↓↓↓

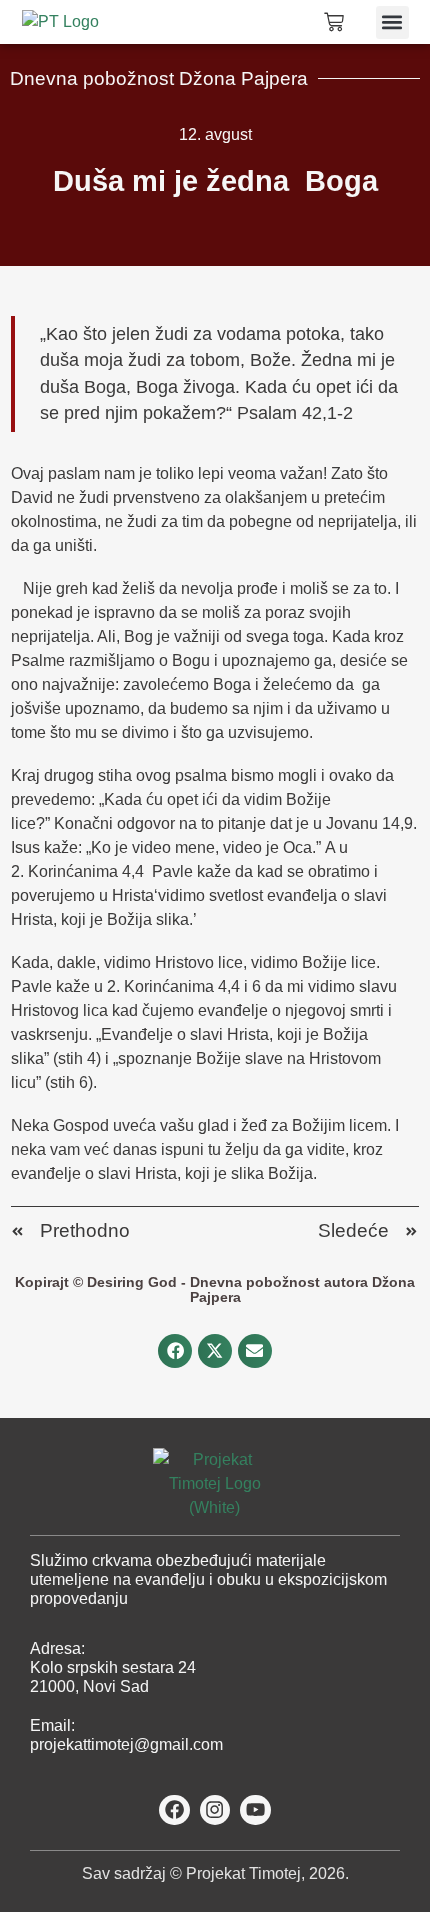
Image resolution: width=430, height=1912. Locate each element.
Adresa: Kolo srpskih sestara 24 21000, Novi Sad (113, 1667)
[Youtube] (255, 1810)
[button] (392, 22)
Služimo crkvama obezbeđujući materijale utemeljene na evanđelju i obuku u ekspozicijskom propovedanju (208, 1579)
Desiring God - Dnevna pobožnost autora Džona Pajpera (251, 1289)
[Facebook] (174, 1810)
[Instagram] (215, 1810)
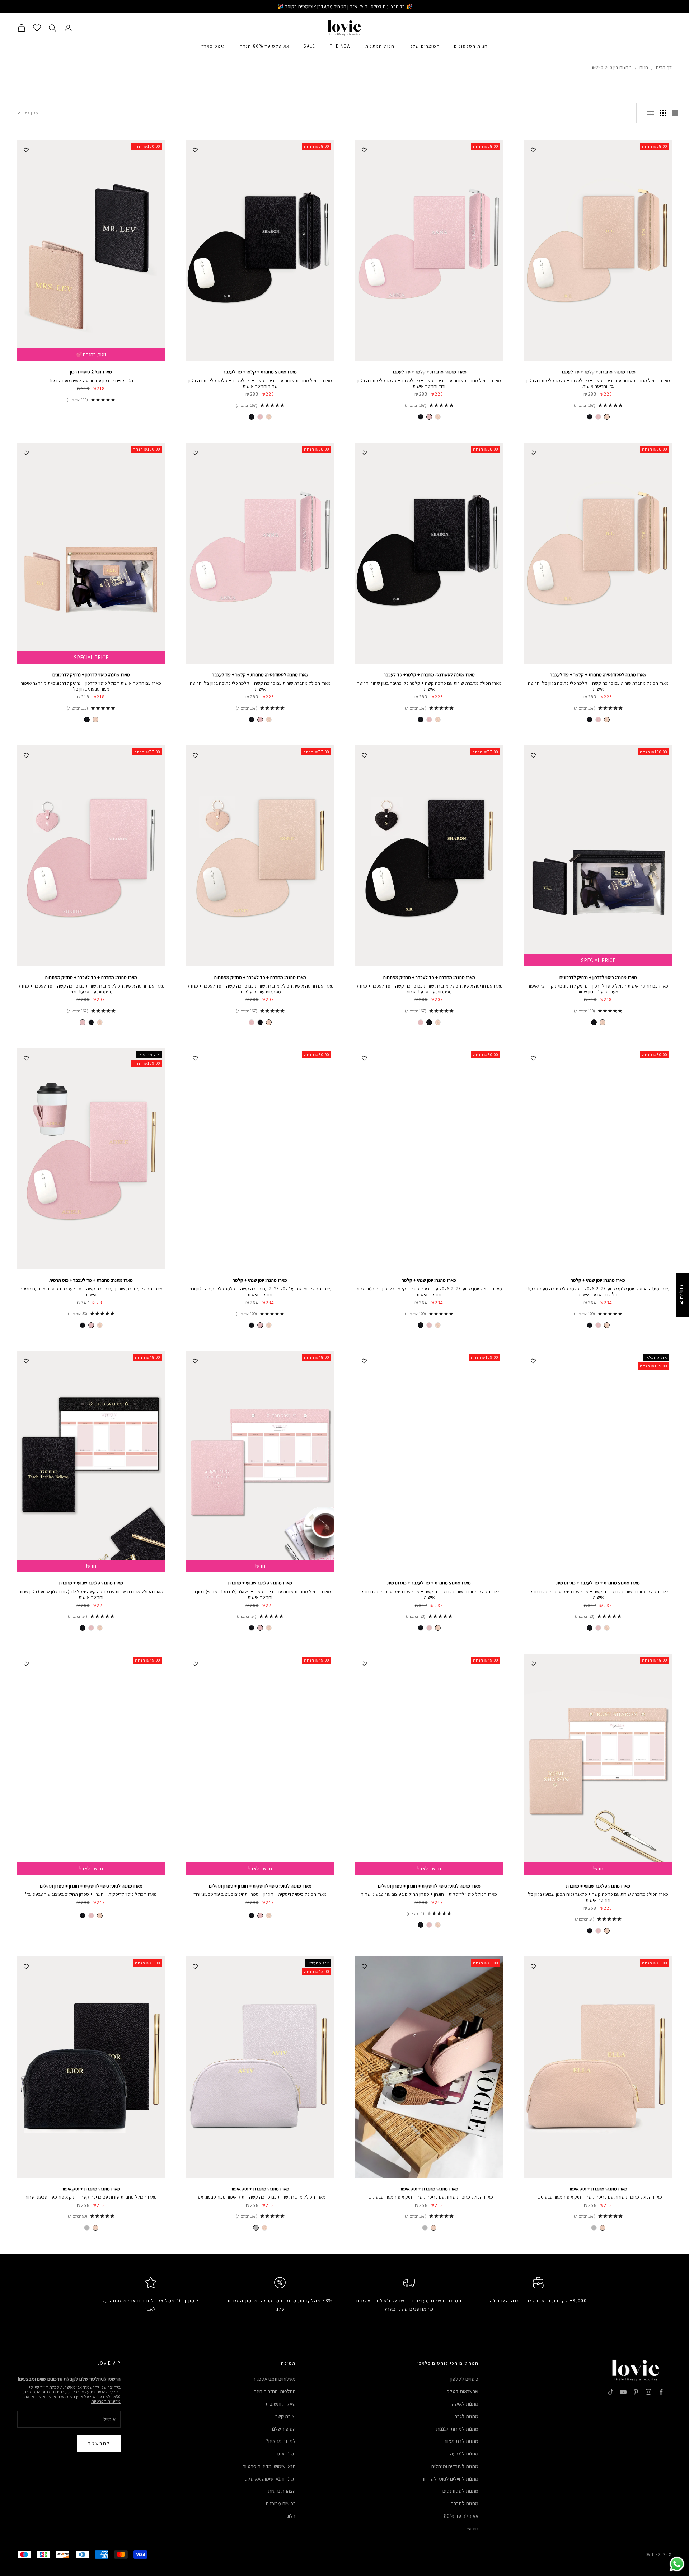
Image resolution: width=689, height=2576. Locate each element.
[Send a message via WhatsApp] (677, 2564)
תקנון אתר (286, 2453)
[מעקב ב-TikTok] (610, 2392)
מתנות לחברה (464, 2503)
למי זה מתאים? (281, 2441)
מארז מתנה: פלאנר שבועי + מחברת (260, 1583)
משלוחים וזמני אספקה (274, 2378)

↑↑↑

*About this exercise*
If a line in the data above holds the string "Locate", copy it.

*Solution for this problem*
Image resolution: width=430, height=1912. Locate each element.
Image resolution: width=689, height=2576. Locate each element.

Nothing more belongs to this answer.